Resident Fall During Mechanical Lift Transfer Due to Improper Supervision and Equipment Attachment
Penalty
Summary
A deficiency occurred when a resident with severe cognitive impairment, dementia, and total dependence for transfers fell from a mechanical lift during a transfer. The resident, who was bedridden and required assistance for all activities of daily living, was being transferred by two Certified Nurse Aides (CNAs) using a Hoyer lift. The facility's fall prevention policy required a comprehensive approach to safety, including environmental adjustments and individualized interventions for residents at risk of falls. During the transfer, one CNA was preparing the resident's chair while the other CNA attached the Hoyer pad to the lift. As the resident was being lifted, they fell out of the Hoyer pad and struck their head on the leg of the lift. Upon investigation, it was found that one of the straps on the Hoyer pad had slipped or become detached during the lifting process, resulting in the resident's fall. Interviews with staff revealed inconsistencies in the sequence of actions, with one CNA stating they were not in position when the transfer began and the other indicating they had attached all the necessary clips.

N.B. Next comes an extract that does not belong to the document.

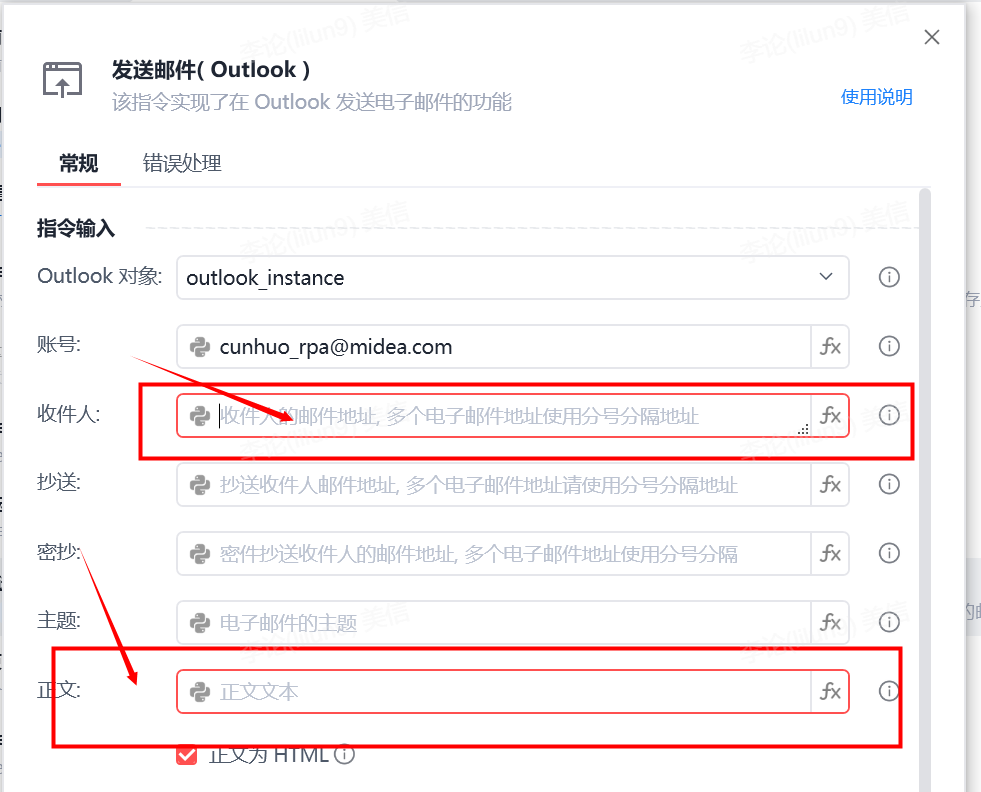Toggle the 正文为 HTML checkbox
The height and width of the screenshot is (792, 981).
(x=186, y=755)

Further interviews with nursing staff and administration indicated that the Hoyer pad and equipment were intact, but the incident may have been caused by improper attachment or shifting of the resident during the transfer. The facility's investigation concluded that the strap may have come off due to the resident's movement or contact with the bed rail, but both CNAs believed they had followed proper procedures. The event demonstrated a failure to ensure the environment was free from accident hazards and that adequate supervision was provided during the transfer process.